In meinen Augen ist es so einfach. Ist eine virtuelle oder digitale Welt ambitioniert genug, werden die Leute dorthin kommen, anstatt in der Realität zu leben. Wenn sie uns etwas geben kann, das wir wollen oder vermissen oder begehren, wird sie sich ausdehnen, wohingegen reale Interaktionen zurückgehen. Da das Home Office immer normaler wird, verändert das vielleicht die Besiedlungsdichte in den Städten, weil man woanders leben kann in dem Wissen, dass man mit Posten in der Herstellung zu telekommunizieren vermag (wobei diese Herstellungsjobs ohnehin mehr und mehr automatisiert werden). Es kann in zwei Richtungen gehen. Entweder verbringen die Menschen immer mehr Zeit in von ihnen selbst kuratierten Online-Welten, um zu nachzuahmen, wie sich ihre Leben anfühlen sollen. Oder sie sind möglicherweise in der Position, einen physischen Lebensraum zu wählen, der mehr ihren Offline-Vorlieben entspricht, und digitale Welten werden an Popularität verlieren.

Ich schätze, in ein paar Generationen werden wir sehen!


Die Originalausgabe

Wie viel künstliche Intelligenz lässt du derzeit schon in dein Leben?

KI erachte ich in sehr, sehr kleinen Dosen als nützlich. Es ist mir egal, vermarktet zu werden, wenn es tatsächlich in Verbesserungen meiner User Experience resultiert. Musik, die in meinem Spotify aufschlägt und die ich wohl niemals gehört hätte, wenn die KI nicht Zeit darauf verwendet haben würde, meine – langweiligen – Auswahlen zu analysieren. Dasselbe gilt für Kunst, Theater oder sogar Mode. Allerdings ist das der kleinere Nenner. Größtenteils wird KI dazu genutzt, mich zu jagen und in der Hoffnung als Kunden einer Firma zu gewinnen und mich davon zu überzeugen, ihr Produkt zu kaufen, was heute geradezu antiquiert wirkt. Die Menschen sind nicht nur gerissene Konsumenten, sie entwickeln sich auch selbstständig von konstantem, invasivem Marketing fort. Werbefinanziertes Fernsehen wird es nicht mehr lange machen. Die erwartete Zahl derer, die Kabelfernsehen hinter sich lassen zugunsten von reinem Streaming, steigt jedes Jahr. Konsumenten zahlen extra für Streaming-Dienste, um die von ihnen gewollte Musik oder Unterhaltung ohne Werbung zu bekommen. Ja, das Geld geht an eine Firma anstelle einer anderen, aber dahinter steht dennoch eine Entscheidung.

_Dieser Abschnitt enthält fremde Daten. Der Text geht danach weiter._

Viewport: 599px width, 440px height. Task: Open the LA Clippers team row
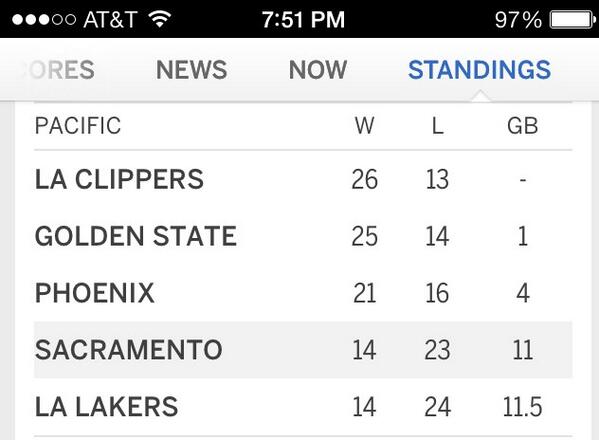click(303, 179)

In einer Pandemie wird das alles plötzlich noch mächtiger, da Werbung draußen, an Plakatwänden und Bushaltestellen etc., wegfällt. KI-geleitete Kampagnen werden also noch gezielter, noch spezifischer, und User müssen noch cleverer darin werden, Wege zu finden, sie abzuschalten, um nicht bombardiert zu werden. Obwohl es interessant zu sehen ist, wie die Werbenden auf Animation, Archivmaterial und innerhalb der Social Distancing-Richtlinien gemachte Spots zurückgreifen, damit sie neue Werbespots im Programm haben, die alle mit „In diesen schwierigen Zeiten …“ beginnen.

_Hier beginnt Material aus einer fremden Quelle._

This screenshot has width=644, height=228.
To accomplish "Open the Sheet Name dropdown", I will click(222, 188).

Würdest du einen Chip am Hals nutzen, um mit einer KI zu interagieren wie im Buch?

Definitiv nicht abseits irgendeiner Art medizinischen Geräts, würde ich sagen, und selbst dann wäre es eine harte Entscheidung. Im Augenblick wäre das nur ein weiterer Weg, Zugang zu meinen Entscheidungen als Konsument zu bekommen oder andere Daten über mich zu sammeln, egal, was sie laut Haftungsausschuss nutzen. Hundertausende Menschen haben damit angefangen, diese genetischen 23andMe-Ahnenforschungs-Dienstleistungen zu nutzen, nur um am Ende festzustellen, dass binnen ein oder zwei Jahren ihre Informationen an pharmazeutische Firmen verkauft wurden.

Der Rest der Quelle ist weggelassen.